東京大学と岡山大学は,タングステン(W)を僅かに添加した二酸化バナジウム(VO2:W6%)が,世界最強クラスの磁場500テスラにおいて絶縁体から金属に変化することを発見した(ニュースリリース)。

VO2は低温の絶縁体状態から約67℃で金属に相転移するため,スイッチやセンサーへの応用が期待されている。しかし,強い電子相関のため,その絶縁体金属転移のメカニズムは十分理解できていない。

実験では,磁場による電気伝導性の変化を近赤外レーザーの光透過強度から検出した。絶縁体状態では光透過率は高いが,金属化で急激に透過率が減少するため,電気伝導性の変化を知ることができる。

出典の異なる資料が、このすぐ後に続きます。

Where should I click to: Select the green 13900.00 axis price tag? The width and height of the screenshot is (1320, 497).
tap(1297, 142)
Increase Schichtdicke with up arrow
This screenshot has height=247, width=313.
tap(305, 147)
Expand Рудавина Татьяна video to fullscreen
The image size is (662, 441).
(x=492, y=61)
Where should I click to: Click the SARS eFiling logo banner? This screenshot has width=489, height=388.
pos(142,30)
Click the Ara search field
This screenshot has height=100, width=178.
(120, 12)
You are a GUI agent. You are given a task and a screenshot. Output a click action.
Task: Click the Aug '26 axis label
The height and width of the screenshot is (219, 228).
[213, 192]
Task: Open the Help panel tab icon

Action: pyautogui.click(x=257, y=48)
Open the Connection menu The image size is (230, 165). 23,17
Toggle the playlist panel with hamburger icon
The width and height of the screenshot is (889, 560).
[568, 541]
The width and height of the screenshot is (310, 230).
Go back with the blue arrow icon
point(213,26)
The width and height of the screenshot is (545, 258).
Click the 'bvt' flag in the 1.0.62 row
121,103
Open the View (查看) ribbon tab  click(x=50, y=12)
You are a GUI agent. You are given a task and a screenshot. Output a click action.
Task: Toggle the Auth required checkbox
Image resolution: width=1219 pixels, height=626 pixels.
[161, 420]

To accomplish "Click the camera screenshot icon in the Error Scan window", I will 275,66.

VO2に加えて,タングステン(W)を添加したV1-xWxO2 (x=0.036,0.06)を対象試料に準備した。Wを添加することで転移温度が低くなることが分かっており,xが大きい試料では,磁場効果が観測しやすいと考えた。また,磁場印加時の渦電流による発熱を避けるために,パルスレーザー堆積法による薄膜結晶を用いた。

その結果,温度14Kにおいて,およそ100テスラを超える磁場から透過強度が減少し,500テスラで金属状態に変化する様子を捉えた。一方,x=0.036の結晶では,200テスラ以上の磁場で金属化への兆候が観測され,VO2(x=0)では,540テスラの磁場まで絶縁性が維持されることがわかった。

今回測定した薄膜結晶の金属絶縁体転移温度TMIは,x=0.06,0.036,0のそれぞれで,およそ100,200,300Kであり,TMIの上昇に伴い金属化に必要な磁場が高くなることが明らかとなった。0.036では完全な金属化に600テスラ程度が必要と予想でき,VO2(x=0)では1000テスラ以上が必要になる可能性があるという。

この研究におけるスピン制御による金属化の発見は,VO2における電子の局在化がバナジウム原子間の分子軌道形成によって起こることを強く示唆する。磁場による分子軌道の崩壊現象は,中性子星などでは理論的に予想される一方,地球上で人工磁場を用いる環境においては発想されたことすらなく,今回の発見は画期的だという。

発見された強磁場金属相は,電子相関の強いエキゾチックな性質を持つ可能性があり,その理解は今後の課題。今後,実現が期待されるスピン制御スイッチング素子やモット転移FETなどの室温動作量子機能デバイスの開発に大きく貢献するだろうとしている。